2 Gedanken zu „„Seelig ist, wer vergisst, was nicht mehr zu ändern ist“

  1. Ich danke Dir für Deinen Mut, Dein Schicksalsschlag und Deinen Umgang mit ihm zu teilen. Ich habe selbst so einen sehr schweren Schicksalsschlag im Leben erlitten, der so weitreichende Folgen auf mein Leben hatte und ehrlich gesagt noch immer hat, da ich ihm noch den Raum dafür gebe. Aber Dein Beitrag hier, läßt mich innehalten. Es wird bleiben, was geschehen ist und dennoch werden sich die Gefühle, die Bilder und mein Umgang damit ändern. Das sind meine Erfahrungen aus meinem Weg. Noch bin ich nicht so mutig wie Du und kann meine Geschichte erzählen und doch möchte ich sie eines Tages erzählen können. Zur Zeit suche ich nach einem Sinn – einem Sinn der daraus wächst! Vielleicht werden Deine Zeilen mich hier inspirieren oder wie Du es sagen würdest eine Sprosse der Strickleiter sein. Ich weiß es noch nicht. Aber ich will weiter gehen und mich wie Du daran erinnern, was ich kann, wenn ich will. Aber nicht Schönredend – davon halte ich nichts- es bleibt was es ist und wird/hat sich dennoch verändert.

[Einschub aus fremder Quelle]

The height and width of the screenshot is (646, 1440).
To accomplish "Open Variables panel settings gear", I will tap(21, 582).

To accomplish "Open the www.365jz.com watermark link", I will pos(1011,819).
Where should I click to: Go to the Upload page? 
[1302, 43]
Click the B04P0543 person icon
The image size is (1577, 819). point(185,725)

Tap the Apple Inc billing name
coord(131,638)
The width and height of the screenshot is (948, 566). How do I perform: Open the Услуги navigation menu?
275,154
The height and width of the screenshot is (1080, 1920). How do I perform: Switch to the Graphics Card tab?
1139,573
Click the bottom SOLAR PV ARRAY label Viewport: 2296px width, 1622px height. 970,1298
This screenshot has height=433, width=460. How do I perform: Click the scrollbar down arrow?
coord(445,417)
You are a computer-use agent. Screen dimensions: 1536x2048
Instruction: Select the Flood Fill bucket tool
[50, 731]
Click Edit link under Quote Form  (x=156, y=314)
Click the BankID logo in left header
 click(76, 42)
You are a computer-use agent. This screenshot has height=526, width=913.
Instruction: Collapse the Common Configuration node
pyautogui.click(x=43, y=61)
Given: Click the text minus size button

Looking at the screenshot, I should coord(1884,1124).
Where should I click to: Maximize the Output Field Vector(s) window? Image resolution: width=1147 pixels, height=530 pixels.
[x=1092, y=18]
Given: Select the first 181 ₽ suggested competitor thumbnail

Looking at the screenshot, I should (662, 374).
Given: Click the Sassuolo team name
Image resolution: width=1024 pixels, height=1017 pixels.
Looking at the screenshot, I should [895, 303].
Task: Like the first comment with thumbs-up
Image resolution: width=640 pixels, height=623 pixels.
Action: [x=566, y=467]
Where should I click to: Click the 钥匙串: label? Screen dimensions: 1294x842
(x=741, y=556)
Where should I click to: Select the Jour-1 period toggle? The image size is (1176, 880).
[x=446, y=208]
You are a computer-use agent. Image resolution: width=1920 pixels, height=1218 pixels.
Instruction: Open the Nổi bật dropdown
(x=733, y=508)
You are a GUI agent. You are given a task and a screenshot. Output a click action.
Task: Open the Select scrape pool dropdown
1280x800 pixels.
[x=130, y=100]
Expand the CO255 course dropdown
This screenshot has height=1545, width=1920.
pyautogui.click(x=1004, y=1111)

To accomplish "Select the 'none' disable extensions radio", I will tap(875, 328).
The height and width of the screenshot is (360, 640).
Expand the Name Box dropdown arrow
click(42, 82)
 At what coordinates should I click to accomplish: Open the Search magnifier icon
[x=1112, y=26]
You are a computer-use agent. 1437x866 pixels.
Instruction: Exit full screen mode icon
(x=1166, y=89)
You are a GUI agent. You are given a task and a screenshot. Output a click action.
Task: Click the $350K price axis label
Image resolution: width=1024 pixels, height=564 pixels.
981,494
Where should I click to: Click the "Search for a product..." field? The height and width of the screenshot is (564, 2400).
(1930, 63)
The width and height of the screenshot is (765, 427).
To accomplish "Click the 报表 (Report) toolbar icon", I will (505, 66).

    Erschrocken hat mich die Wahl Deiner Bilder. Als ich anfing, mich diesem Teil meines Lebens zu widmen, wählte ich als Profilbild auf meinem Handy eine Pusteblume die größer als mein Hand war und ich bin ein Waldkind gewesen und dennoch bin ich es. Seltsam?! Hab vielen Dank für Deine Hoffnung und Deinen Mut.